• _SELECTED PASSAGE_
*** Begin section ***
In its notice about the psychedelics ban last year, the DEA said its arguments about the merits of the scheduling action remained the same as in its prior abandoned ban attempt. It is maintained that DOI and DOC hold high abuse potential with no established medical value. But it also notably described a change in the process to request an administrative hearing, which left some with the impression that the agency was deliberately complicating the procedure in the face of likely challenges from the psychedelics research community.

But, ultimately, the DEA accepted the multiple requests for a hearing.

“Upon review of the requests for hearings, I have authorized a hearing and direct the Chief Administrative Law Judge to assign the matter to an Administrative Law Judge who will complete all prehearing procedures, conduct a due process hearing…and issue a recommended decision for the Agency’s review and action,” Milgram said.

A DEA spokesperson told Marijuana Moment on Monday that they expect the notice to be posted on the online docket on Tuesday.
*** End section ***
• _INFORMATION PROVIDED_
*** Begin section ***
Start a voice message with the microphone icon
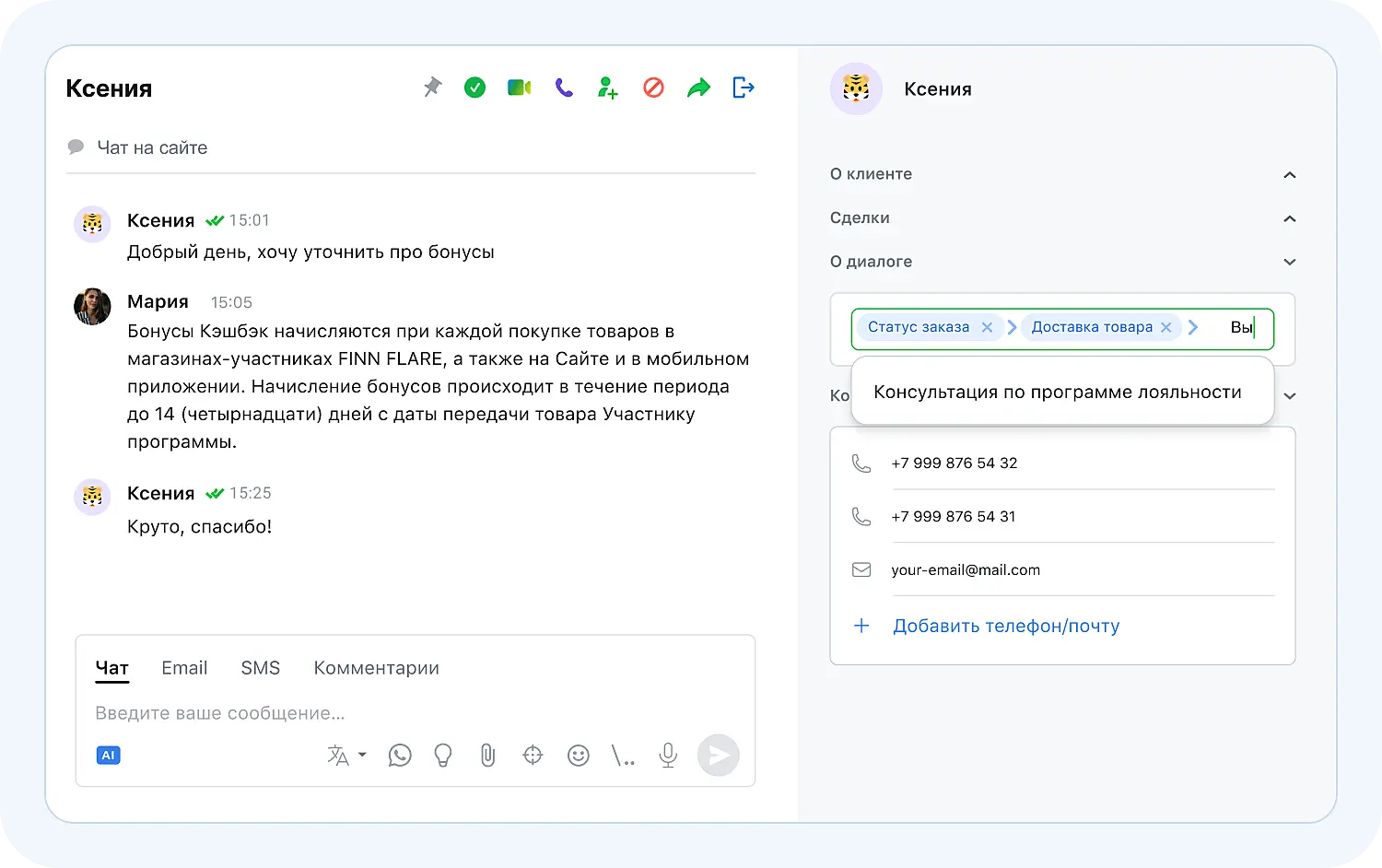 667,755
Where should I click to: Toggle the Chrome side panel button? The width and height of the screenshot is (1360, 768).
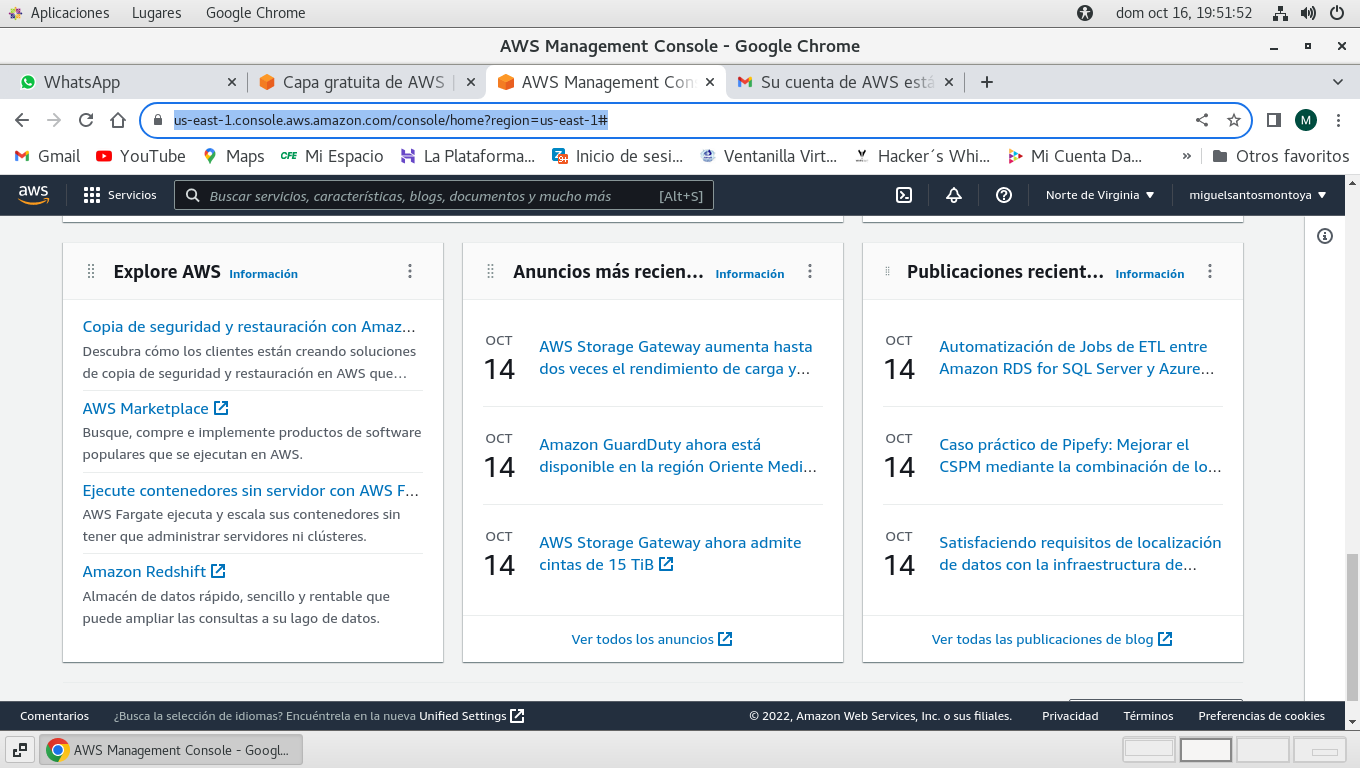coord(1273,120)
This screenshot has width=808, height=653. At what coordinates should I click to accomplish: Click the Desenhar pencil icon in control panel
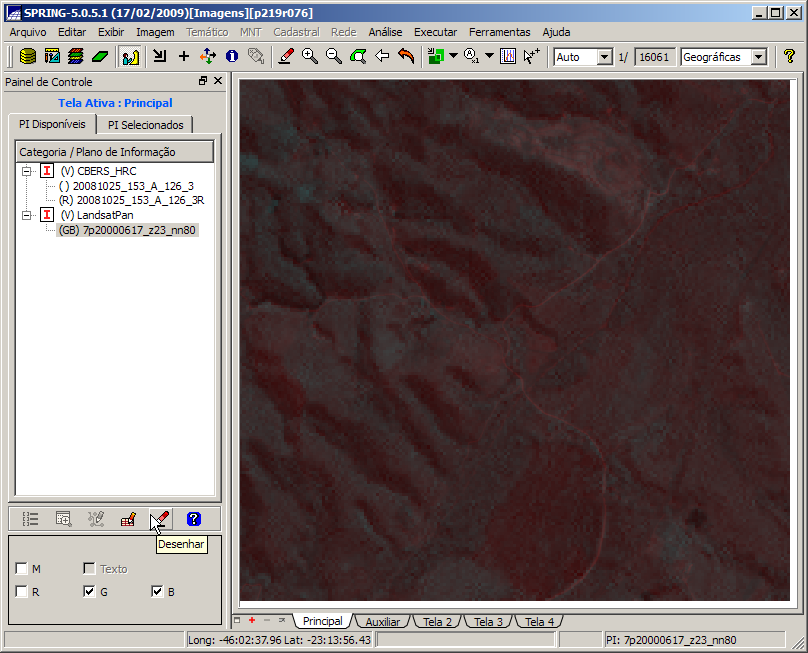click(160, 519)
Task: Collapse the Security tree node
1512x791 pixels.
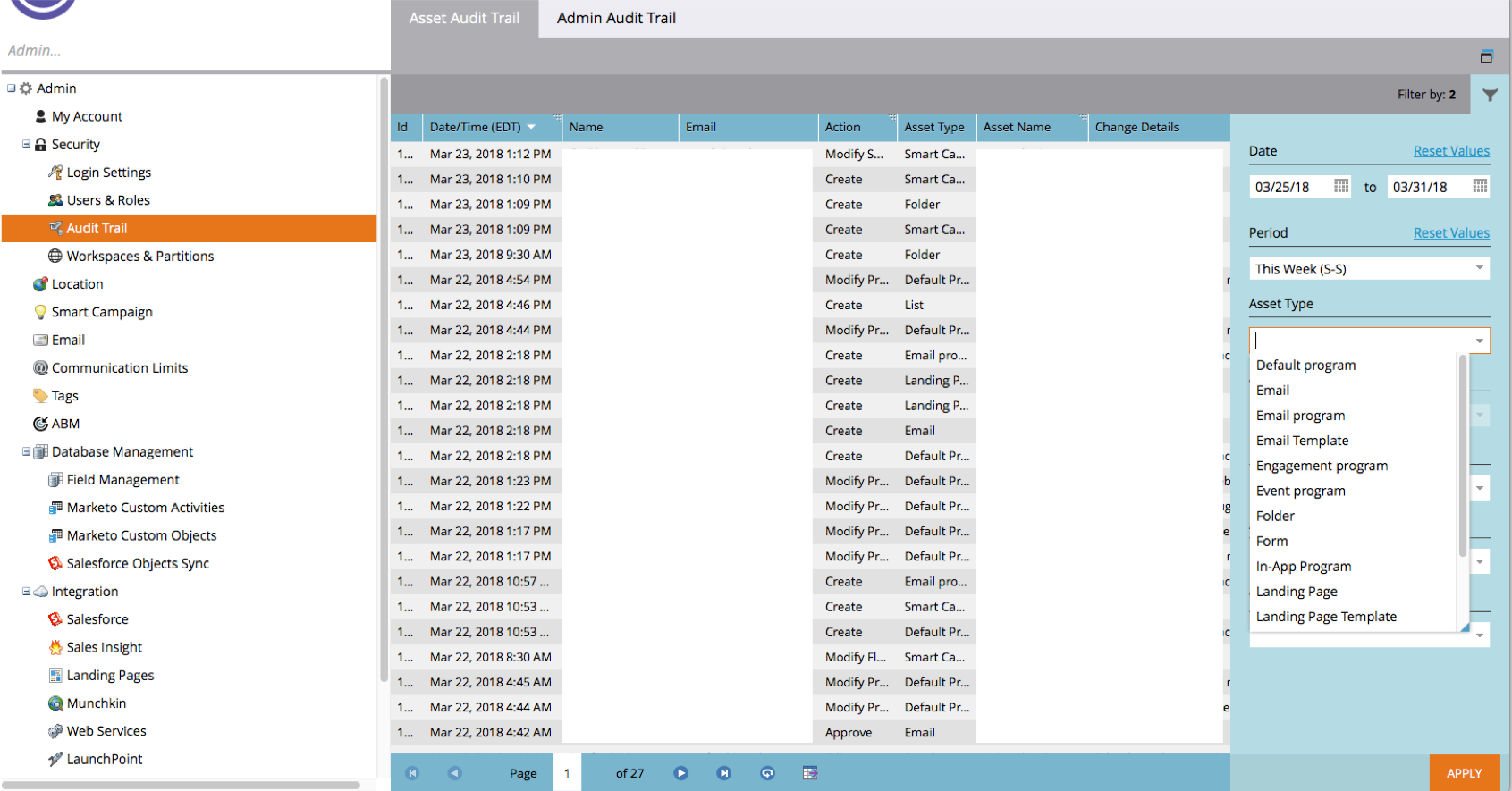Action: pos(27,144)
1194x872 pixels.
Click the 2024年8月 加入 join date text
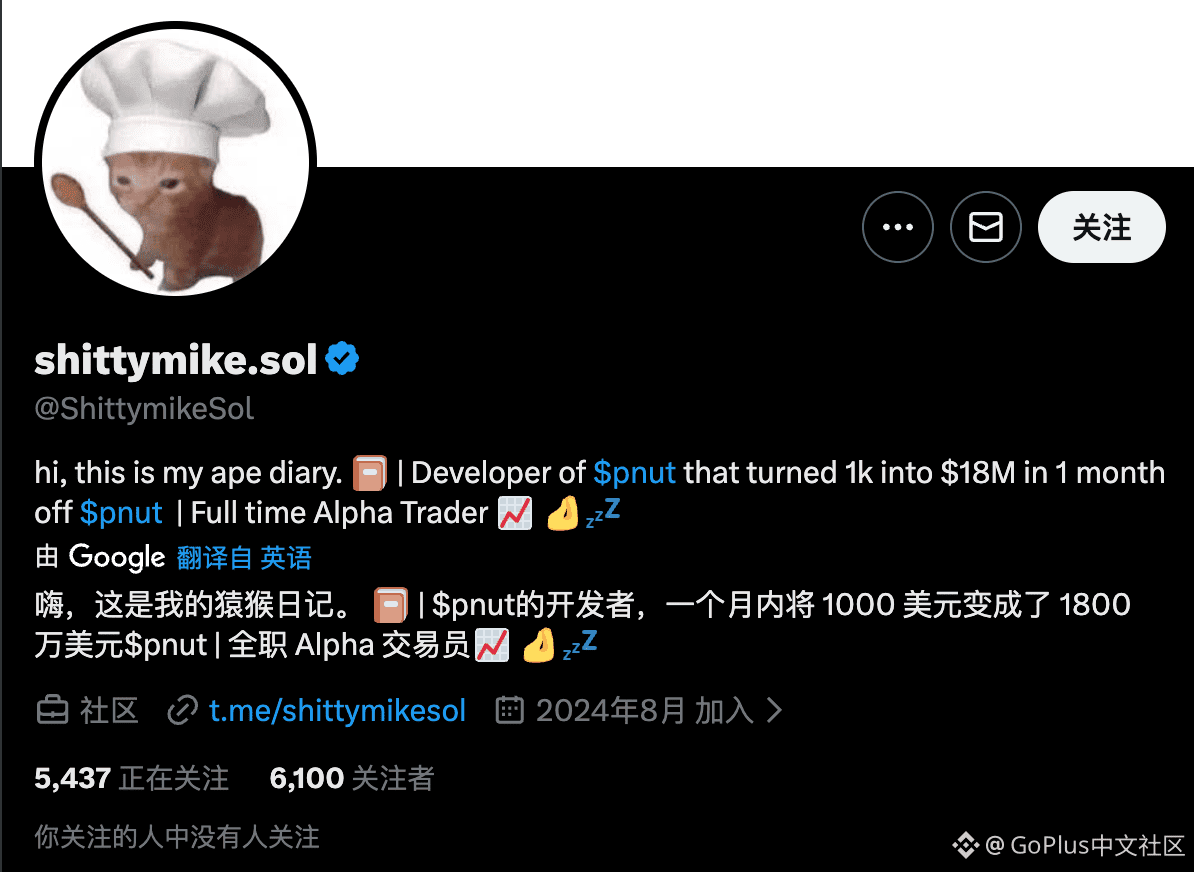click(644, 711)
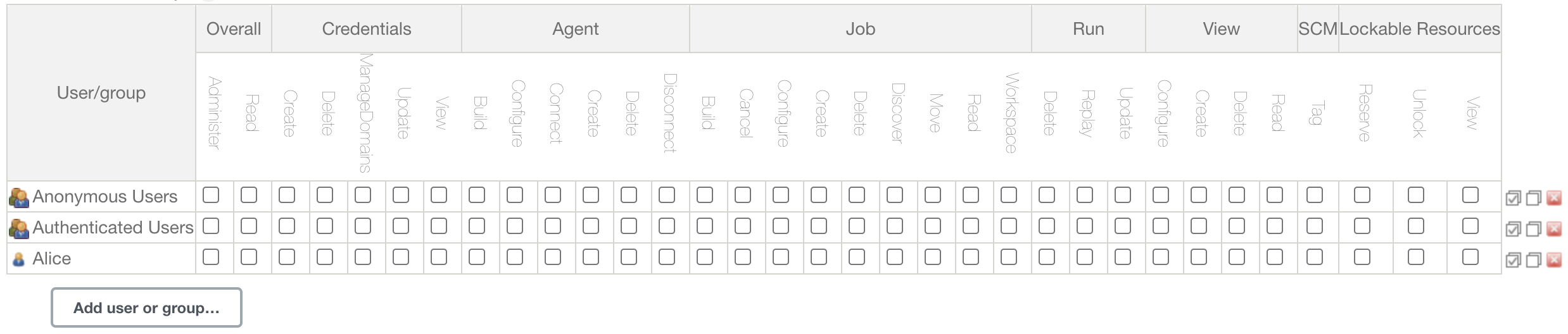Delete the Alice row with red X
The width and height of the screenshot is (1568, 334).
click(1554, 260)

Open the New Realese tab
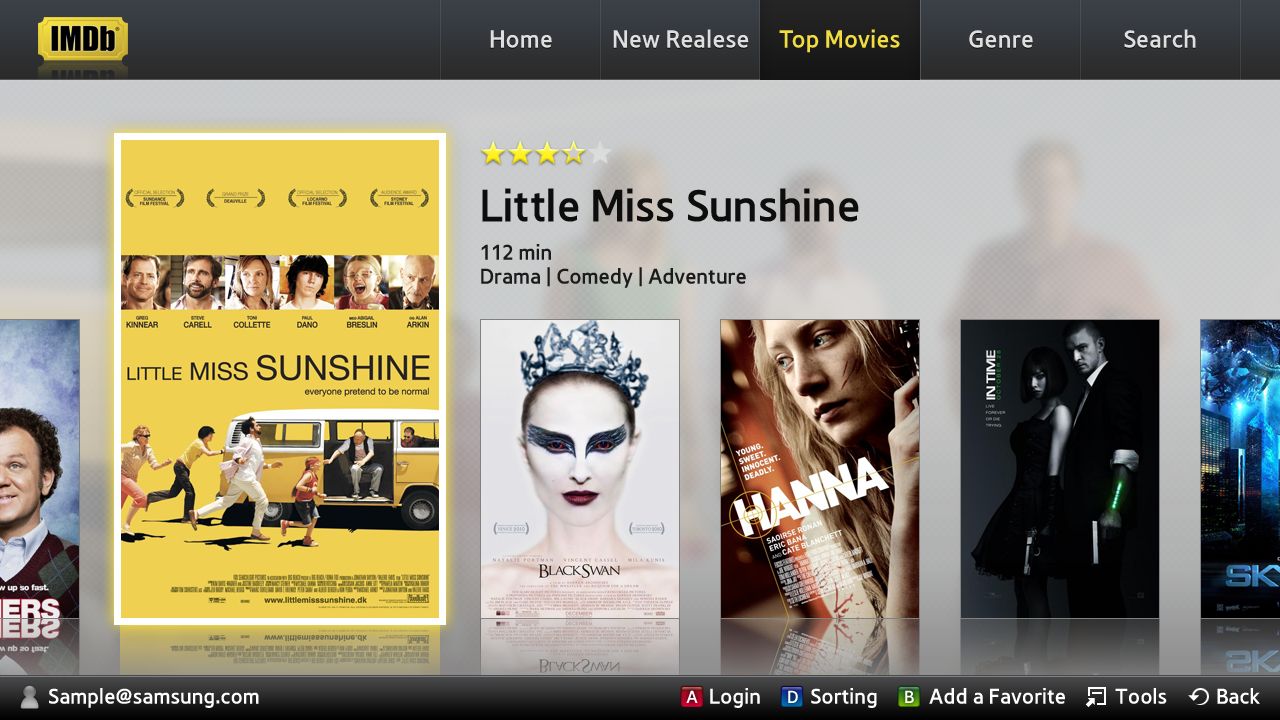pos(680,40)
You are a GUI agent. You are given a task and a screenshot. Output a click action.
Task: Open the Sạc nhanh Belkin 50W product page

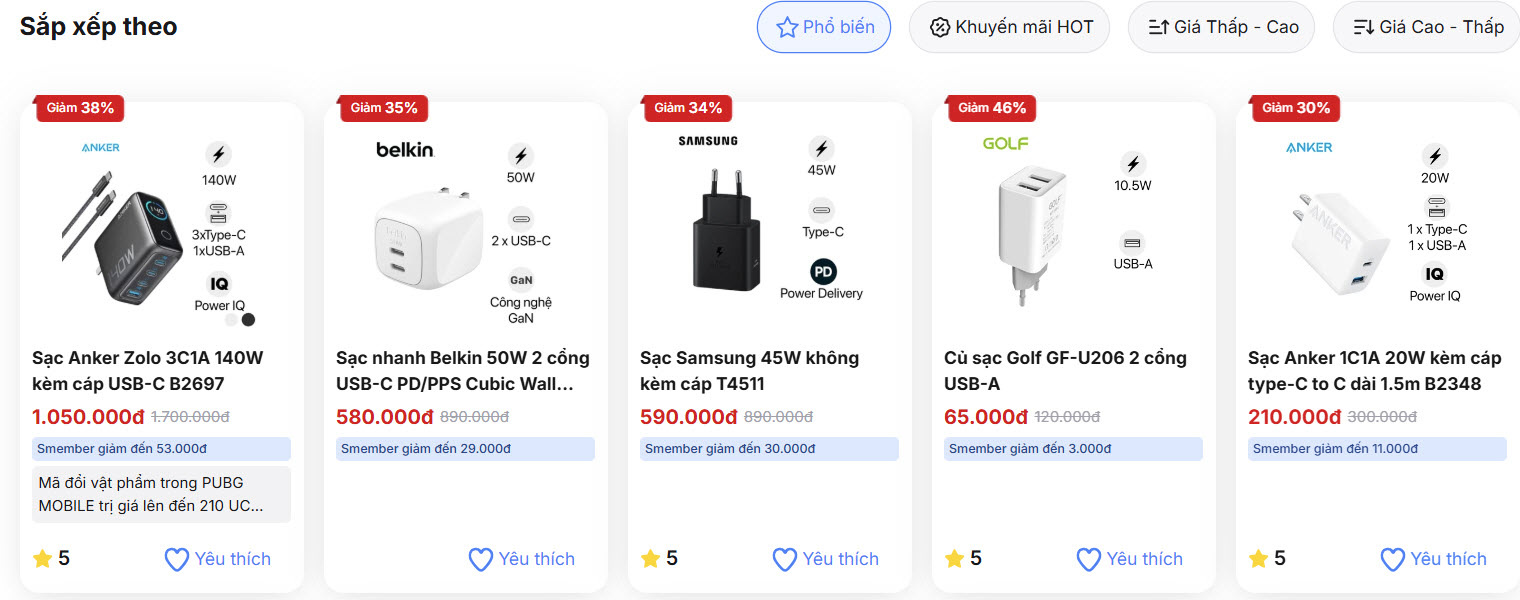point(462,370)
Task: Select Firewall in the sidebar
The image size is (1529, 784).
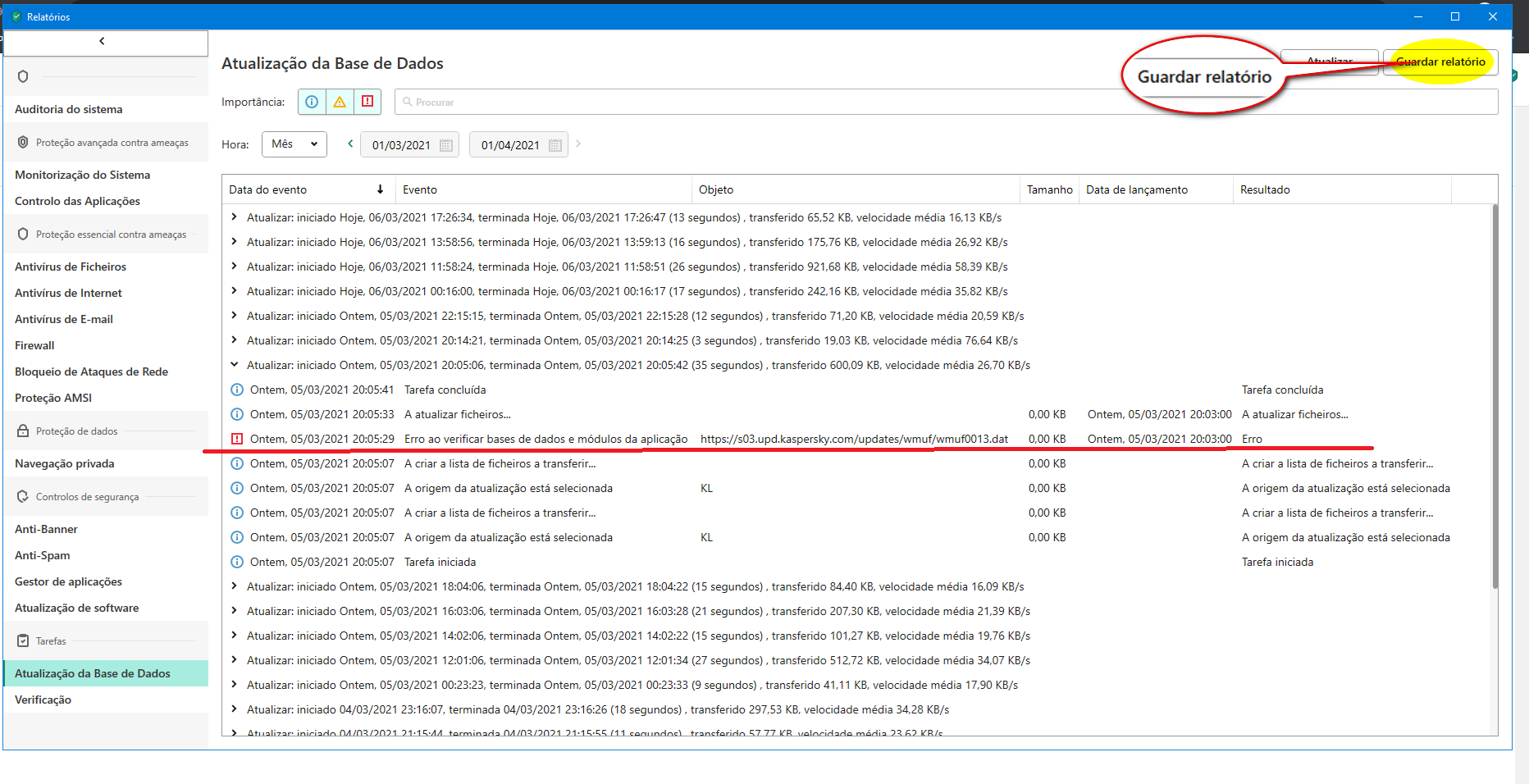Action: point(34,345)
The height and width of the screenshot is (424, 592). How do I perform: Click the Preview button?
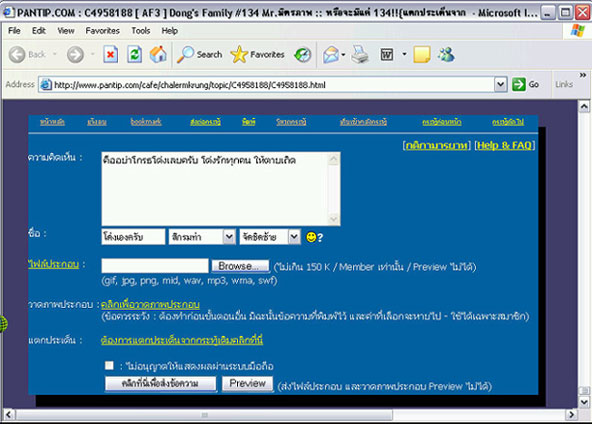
*** End section ***
• _TASK_
Quote the passage on the DEA's psychedelics hearing word for word, from "In its notice" to "for a hearing.". The records play no part in this work.

• _SOLUTION FOR THIS PROBLEM_
In its notice about the psychedelics ban last year, the DEA said its arguments about the merits of the scheduling action remained the same as in its prior abandoned ban attempt. It is maintained that DOI and DOC hold high abuse potential with no established medical value. But it also notably described a change in the process to request an administrative hearing, which left some with the impression that the agency was deliberately complicating the procedure in the face of likely challenges from the psychedelics research community.

But, ultimately, the DEA accepted the multiple requests for a hearing.